EPFO Data Hack: If you are also taking advantage of EPFO Pension Scheme of Government of India, then definitely read this news. This news can give you a big shock. According to the INS report, Ukraine-based cyber security researcher and journalist has claimed that the Employees’ Provident Fund Organization (EPFO) has about 288 million (28.8 million) employees’ pension scheme (EPS) holders with full names, bank account numbers and nominee details. crore) personal records were leaked online.
Account number and nominee details leaked
SecurityDiscovery.com’s director of cyber threats intelligence and journalist Bob Diachenko claimed that his system identified two different IPs with Universal Account Number (UAN) data. He wrote in a blogpost that an IP address is a unique address that identifies a device on the Internet or local network. IP stands for ‘Internet Protocol’. However, this data has been removed after the matter came to light.
At the same time, ‘UAN’ stands for Universal Account Number and it is an important part of the registry of the Government of India. UAN is allotted by EPFO.” Every record contains personal details, including marital status, gender and date of birth, UAN, bank account number and employment status, among others.

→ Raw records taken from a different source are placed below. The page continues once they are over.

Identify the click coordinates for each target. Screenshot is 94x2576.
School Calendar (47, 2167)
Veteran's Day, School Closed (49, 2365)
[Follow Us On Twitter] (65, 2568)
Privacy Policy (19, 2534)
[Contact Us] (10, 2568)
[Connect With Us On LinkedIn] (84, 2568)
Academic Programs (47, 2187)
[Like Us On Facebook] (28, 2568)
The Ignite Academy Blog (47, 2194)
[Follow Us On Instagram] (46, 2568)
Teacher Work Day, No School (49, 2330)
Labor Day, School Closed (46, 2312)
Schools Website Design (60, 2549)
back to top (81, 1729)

The researcher claimed that “where an IP address 280 million (i.e. 28.8 crore) records were available under the IP address, while about 8.4 million (ie 84 lakh) data records were publicly exposed in the second IP address.
no data available now
Diachenko claimed, “Given the scale and apparent sensitivity of the data, I decided to tweet about it, without giving any details as to the source and related information.” Both IPs were taken down within 12 hours of my tweet and are no longer available. “Till August 3, I have not received any response from any agency or company claiming responsibility for the data received,” he said.
According to the security researcher, ‘Both the IPs were Azure-hosted and India-based.’ The security researcher said no other information was obtained even through reverse DNS analysis. Both Shodan and Censys search engines picked them up on August 1, but it is not known how long this information was exposed before the search engines indexed them.’ He also tweeted, ‘280M+ records in this Indian database, publicly exposed. Where to report? @IndianCERT?” He said that both the IPs have now been taken out of the public domain.